======== Text passage
Or are we just supposed to take your word for it?
Also radiosonde and satellite studies over the past 50 years have conclusively shown that there is no HOT SPOT in the atmosphere - no HOT SPOT no radiative forcing.
The AGW hypothesis has been denied a physical cause and effect.
The only way that the AGW hypothesis can stand this test of criticism is for it to become dogma.
Man-made global warming is pseudo-science that borders on the religous. It is little wonder it's adherents are zealots. No scientific test can dent their faith.
Biochar seems like the way to go. I calculated that all the "excess" CO2 in the atmosphere would be equivalent to a 2mm layer of charcoal over the Earth's surface - or to converting a sixth of our arable land into Terra Preta with 50cm of charcoal. A big project, to be sure, but it could certainly be done on the cheap. (Full calculations at www.abrazohouse.org/?p=237.)
The matter is becoming so serious that one hundred prominent scientists have signed a open letter to Obama who is absolutely sold on the man made global warming hypothesis and is supporting policies that will seriously damage US industry and its economy. This letter can be found at: http://climatesci.org/2009/03/31/open-l
"All the climate models assume that the increase in atmospheric water vapour caused by carbon dioxide heating leads to a positive feedback mechanism resulting in even higher temperatures. In fact without such a feedback mechanism there can be no serious warming and no tipping point. This assumption is now being challenged experimentally and theoretically."
================
Task: Reproduce the passage of the global warming comments that begins with the words "Or are we just" and ends after "no radiative forcing.".
======== Records provided
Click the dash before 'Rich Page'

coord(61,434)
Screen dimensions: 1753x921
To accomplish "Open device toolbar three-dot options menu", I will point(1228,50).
================
======== Records provided
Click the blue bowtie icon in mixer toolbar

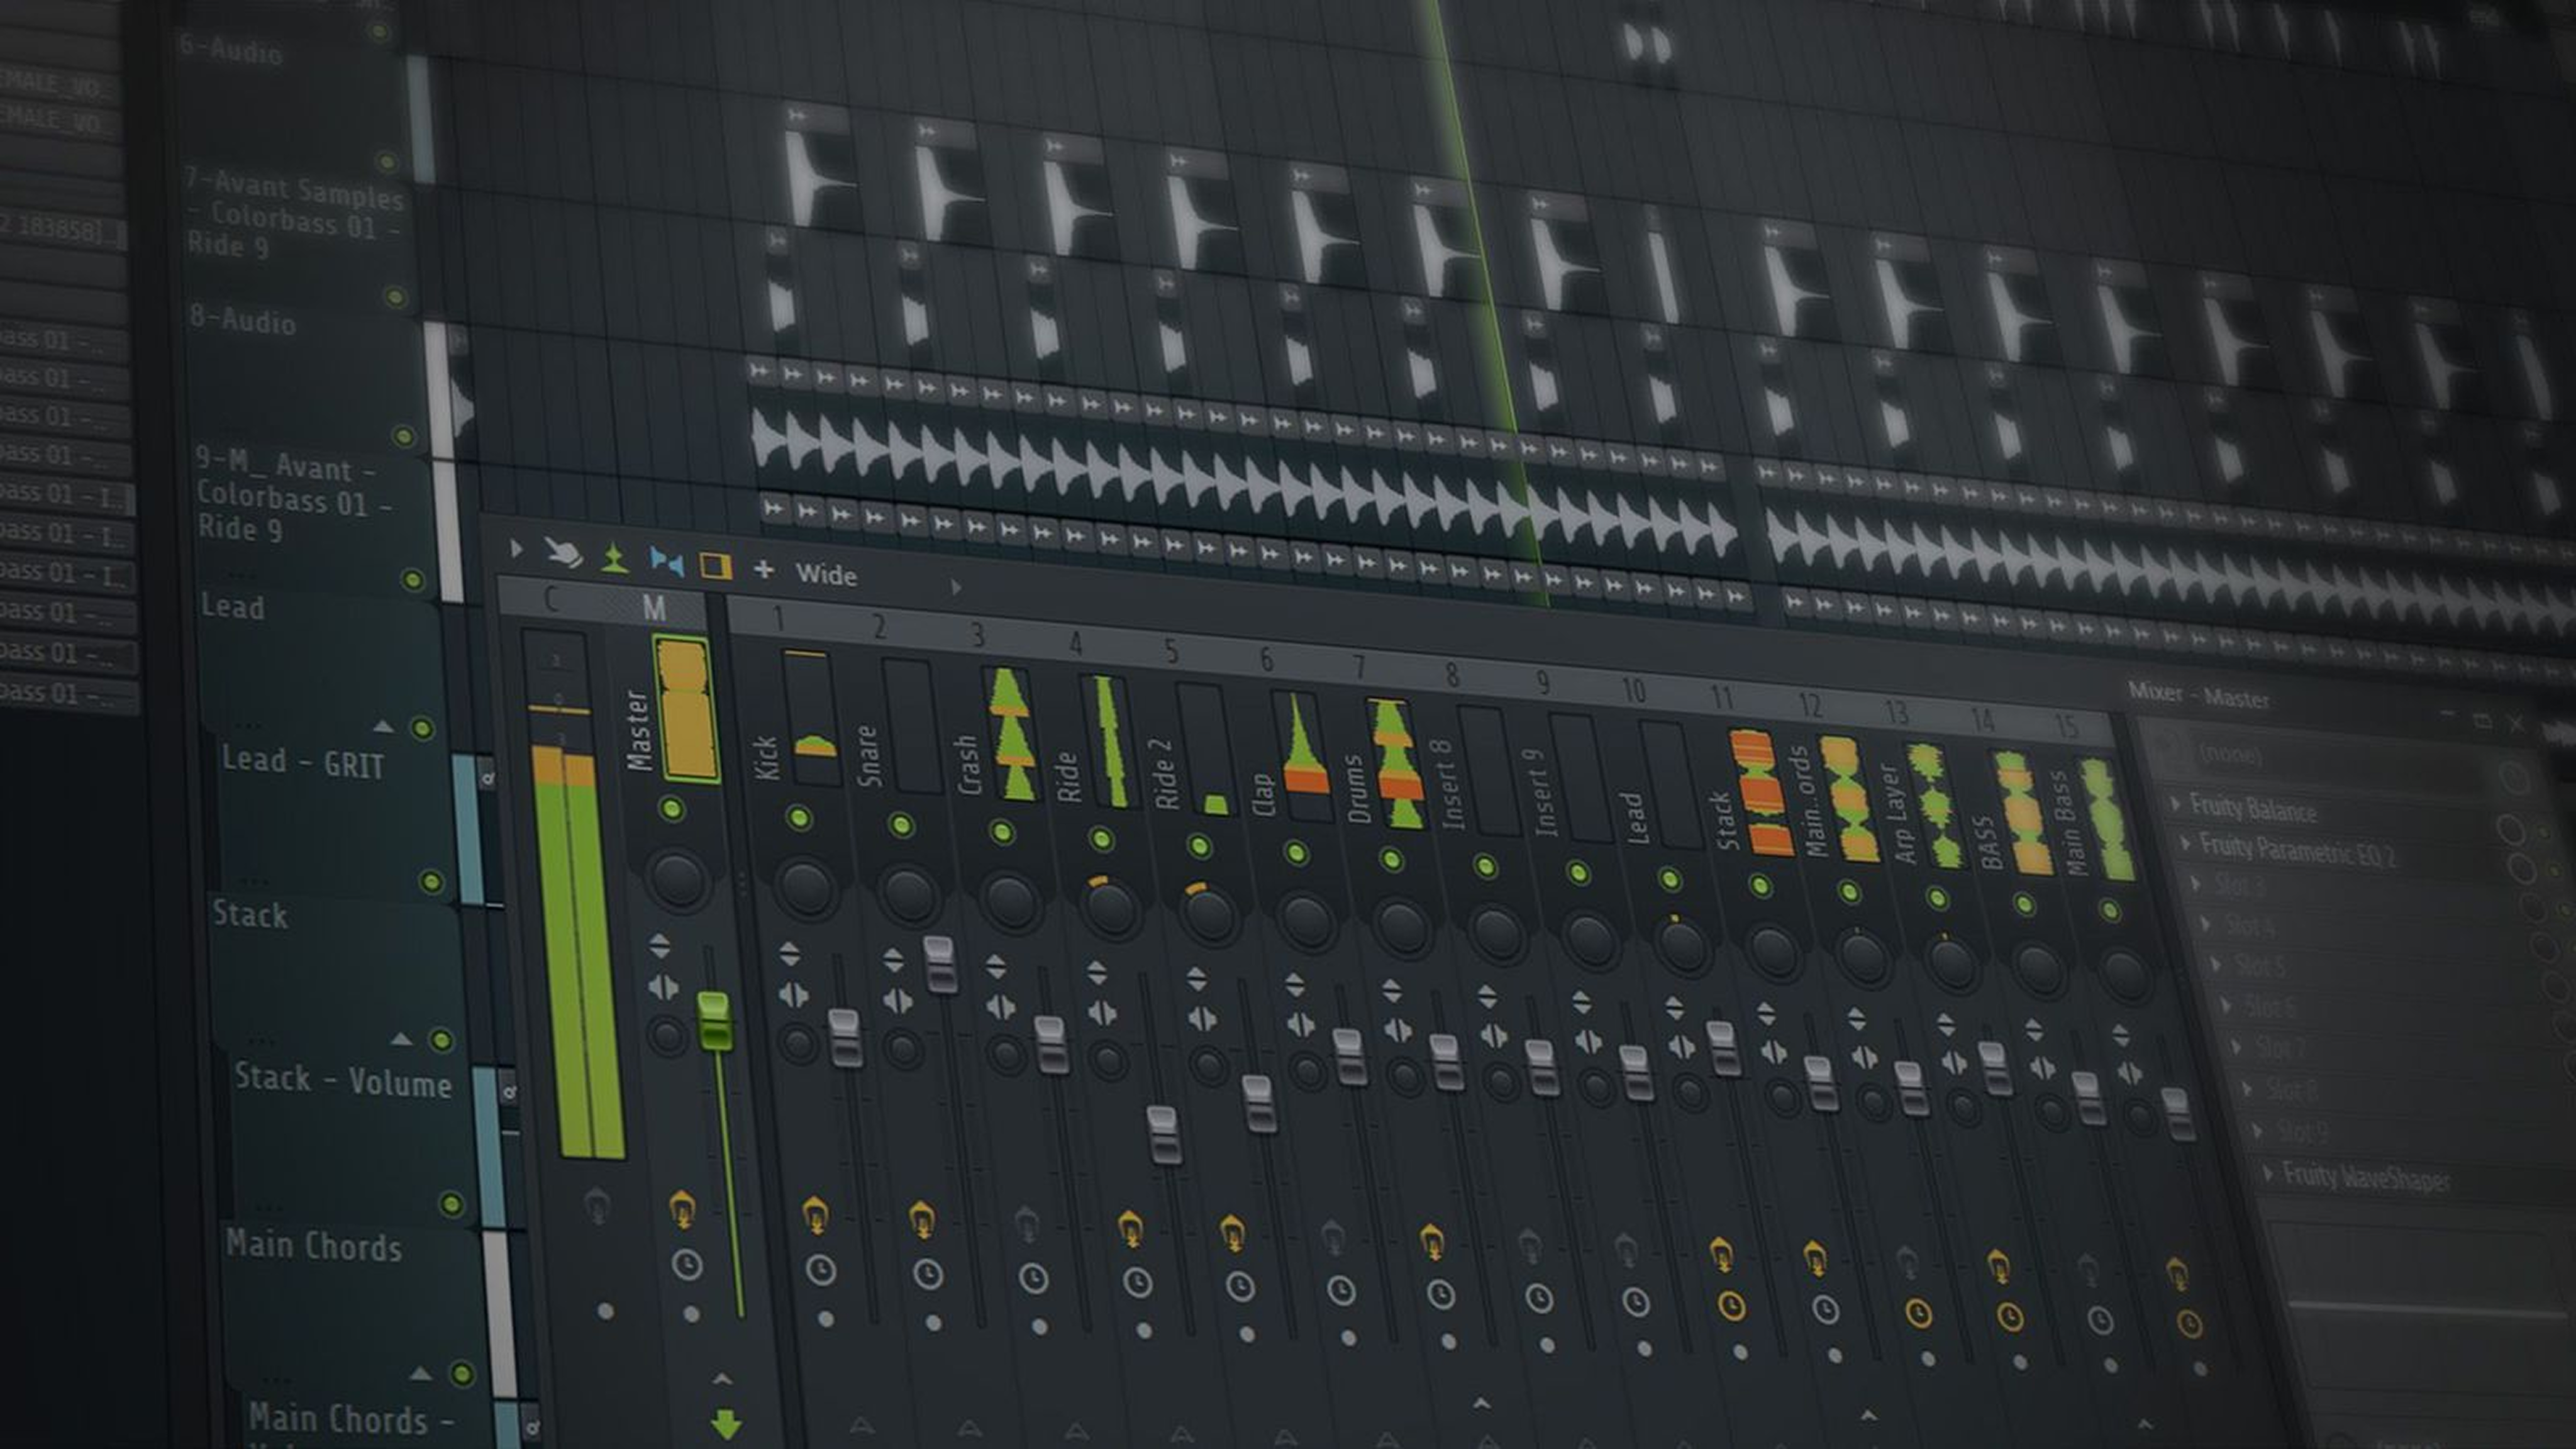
================
Your response:
Or are we just supposed to take your word for it?
Also radiosonde and satellite studies over the past 50 years have conclusively shown that there is no HOT SPOT in the atmosphere - no HOT SPOT no radiative forcing.